* [DATA IN THIS EXERCISE]:
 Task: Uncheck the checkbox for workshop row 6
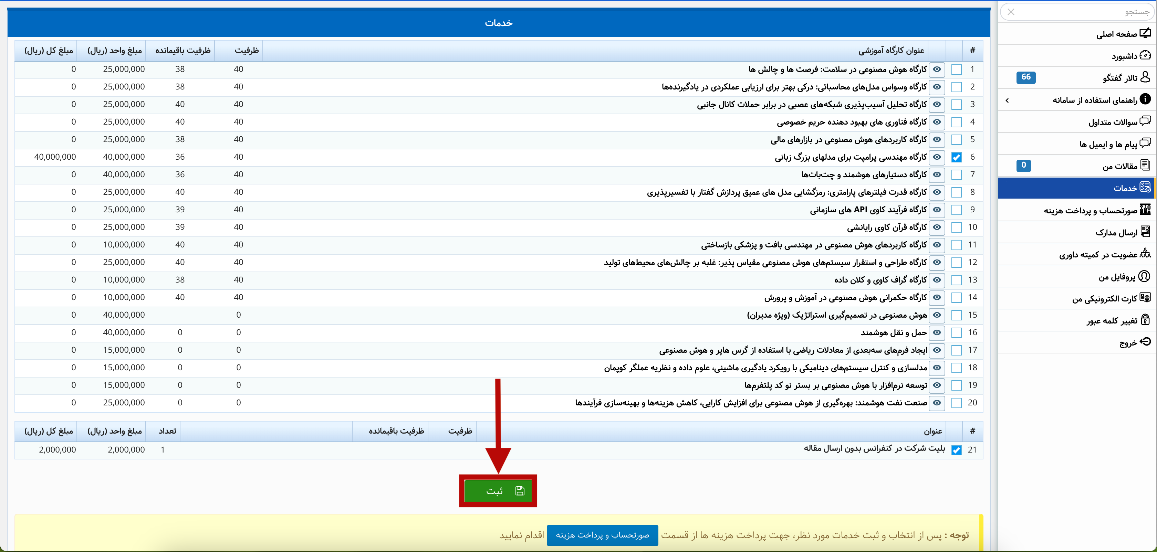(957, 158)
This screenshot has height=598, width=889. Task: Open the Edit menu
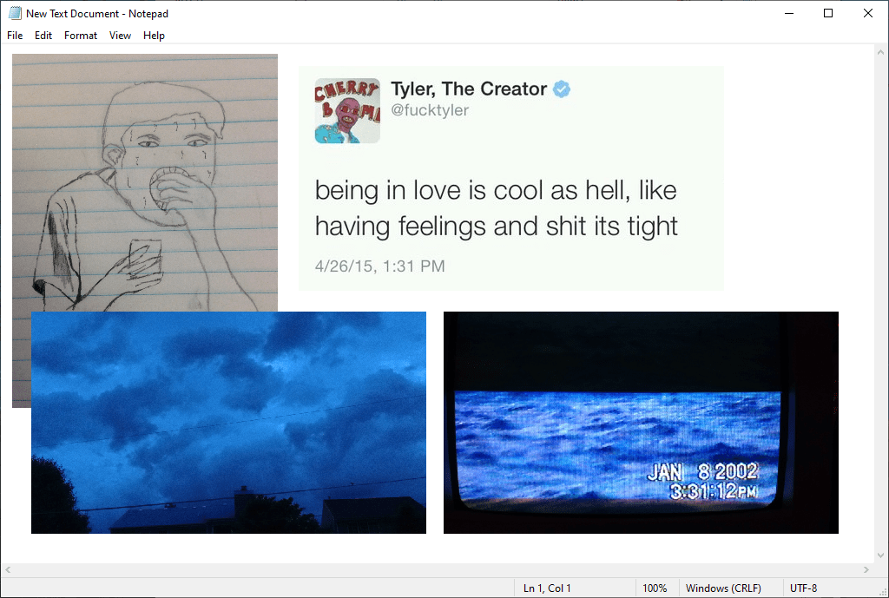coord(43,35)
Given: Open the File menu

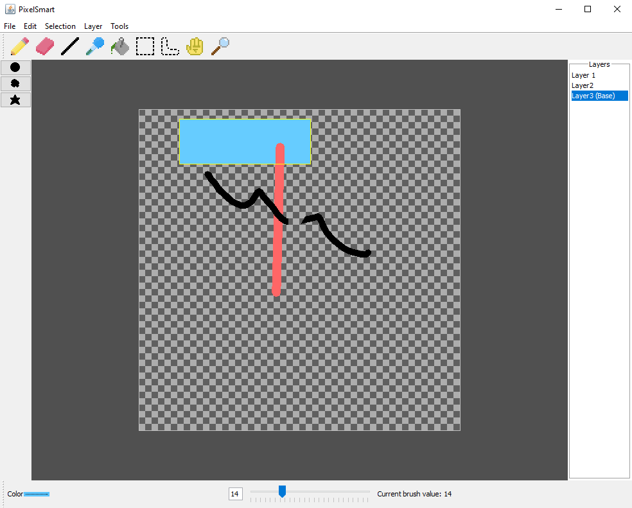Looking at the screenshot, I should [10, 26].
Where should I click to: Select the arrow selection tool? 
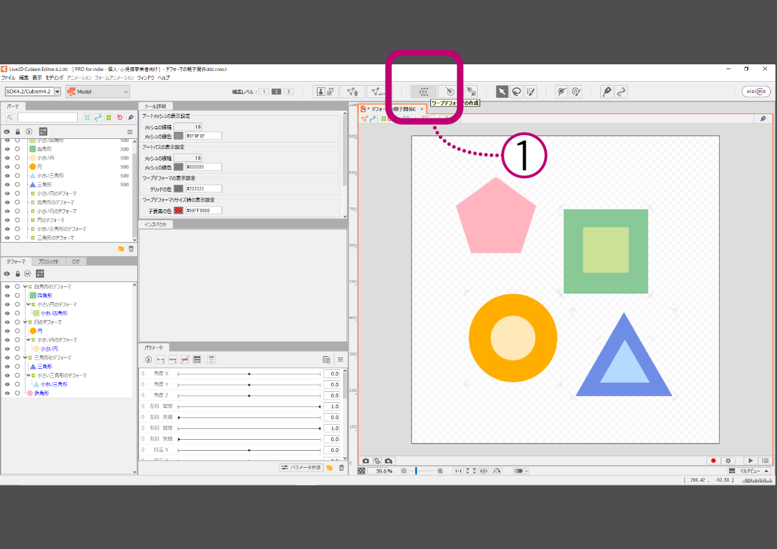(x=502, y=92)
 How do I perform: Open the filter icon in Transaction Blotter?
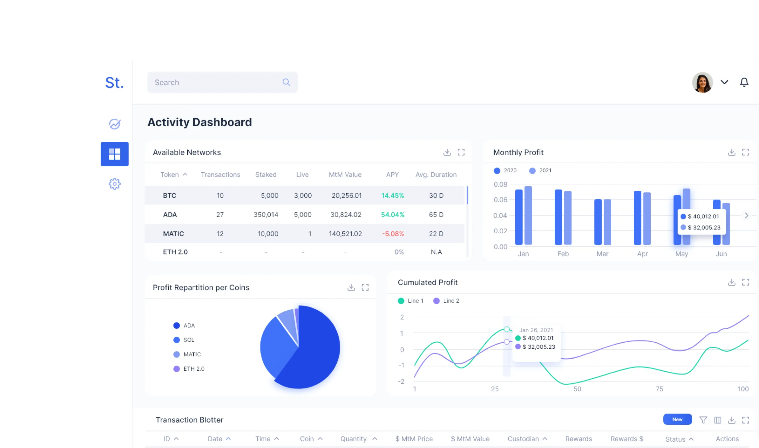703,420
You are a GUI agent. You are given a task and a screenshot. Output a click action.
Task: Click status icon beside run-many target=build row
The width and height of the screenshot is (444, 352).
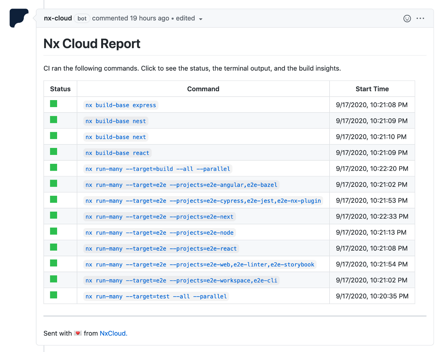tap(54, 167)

* [TASK STATEMENT]:
Reproduce all of the lines above word for word, leaving out the pictures.

* [EXPECTED ANSWER]:
 Task: Uncheck the checkbox for workshop row 6
(957, 158)
This screenshot has height=598, width=889. Task: Open the Edit menu
coord(43,35)
Given: Open the File menu

Looking at the screenshot, I should [10, 26].
Where should I click to: Select the arrow selection tool? 
(x=502, y=92)
 How do I perform: Open the filter icon in Transaction Blotter?
703,420
You are a GUI agent. You are given a task and a screenshot. Output a click action.
Task: Click status icon beside run-many target=build row
The width and height of the screenshot is (444, 352).
tap(54, 167)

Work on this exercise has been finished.